Data for processing:
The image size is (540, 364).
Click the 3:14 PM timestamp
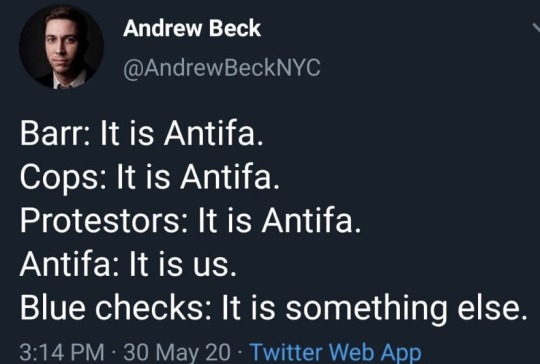tap(62, 352)
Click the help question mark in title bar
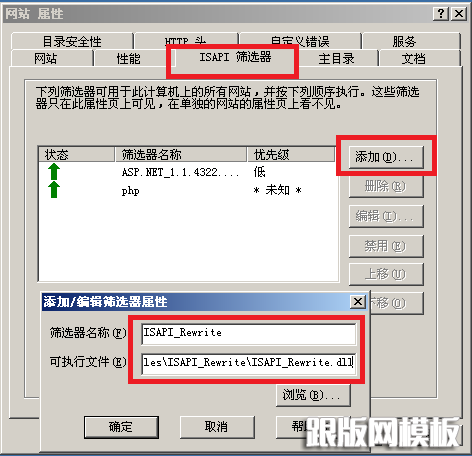Screen dimensions: 472x456 [441, 14]
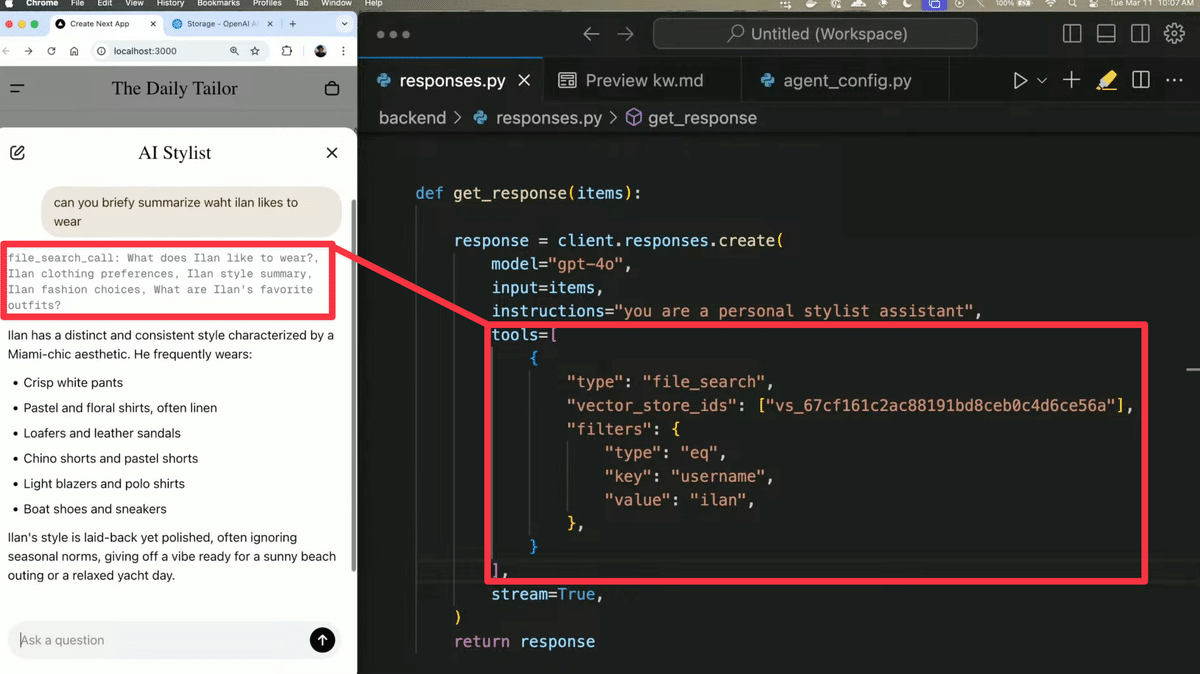Open the shopping bag on The Daily Tailor
The image size is (1200, 674).
(332, 88)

Your task:
Each record above is to be copied exactly. Drop the pictures.

Your response:
The image size is (540, 364).
Click the 3:14 PM timestamp
tap(62, 352)
Click the help question mark in title bar
Screen dimensions: 472x456 [441, 14]
Open the shopping bag on The Daily Tailor
The image size is (1200, 674).
(332, 88)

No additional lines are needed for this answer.